Why This Law Is Not “New” Under Federal Standards
Virginia’s law mirrors FDA requirements enforced for nearly a decade.
FDA Deeming Rule (2016)
As of August 8, 2016, the FDA extended tobacco authority to e-cigarettes, devices, liquids, and components.
PMTA Requirement
Nicotine products must have FDA marketing authorization or a PMTA under active review. Products that were denied, withdrawn, or never submitted were never legal to sell under federal law.
The Problem Was Never the Law — It Was Enforcement
For years:
- Unreviewed nicotine products stayed on shelves
- Denied products continued to ship
- Retailers claimed confusion
- Distributors passed responsibility
Virginia ended that ambiguity.
If a nicotine product is legal, it will be listed. If it isn’t listed, it can’t be sold.

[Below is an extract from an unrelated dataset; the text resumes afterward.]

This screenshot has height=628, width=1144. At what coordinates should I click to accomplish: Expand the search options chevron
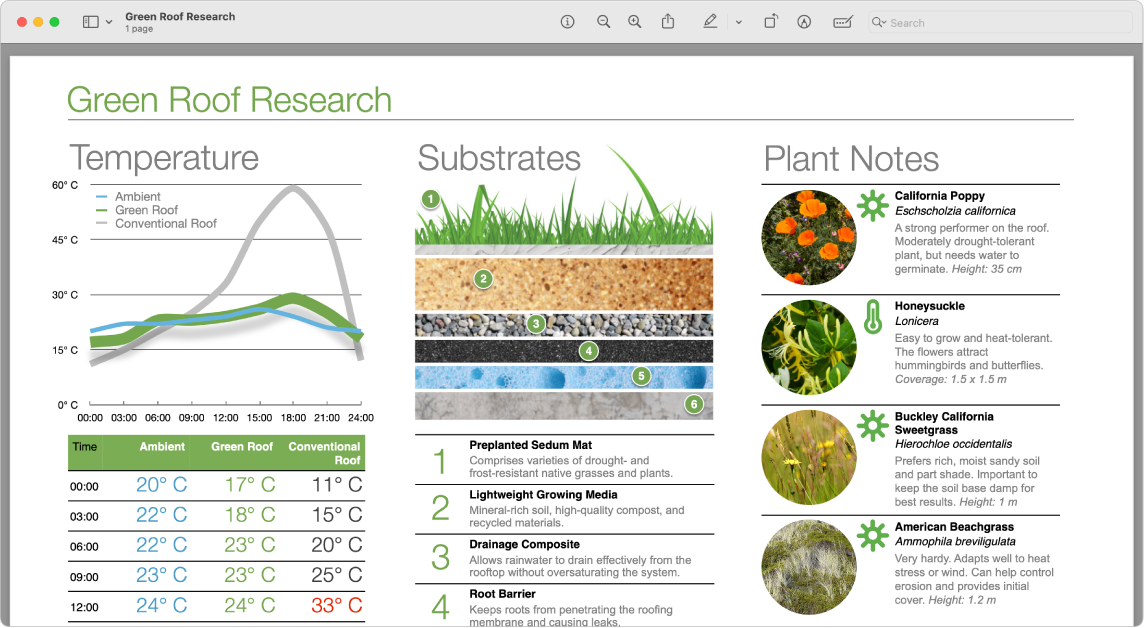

The Attorney General’s Directory (Public and Verifiable)
Virginia law requires a public directory listing:
- Manufacturer
- Exact product name
- SKU / UPC
- Product type
- FDA authorization or pending status
Official directory:
https://www.oag.state.va.us/regulatory-agencies/liquid-nicotine-nicotine-vape-product-directory
The Sell-Through Myth
Virginia allowed a one-time sell-through period when the directory was first published.
That window does not extend indefinitely.
After the deadline:
- Unlisted nicotine products are subject to seizure and destruction
- Retailers face daily fines per product
- Licenses may be suspended or revoked
Why This Matters for Parents and Communities
Virginia did not ban vaping.
Virginia enforced the rule that should have existed all along:
Follow existing federal nicotine law — or don’t sell nicotine products.
MAHA’s Position
If a nicotine product could not survive FDA review, it should not be sold next to schools, parks, and family neighborhoods.
Virginia didn’t create a new nicotine standard. Virginia enforced the one we already had.
States nationwide can adopt the same enforcement model. Transparency protects families. Enforcement protects communities.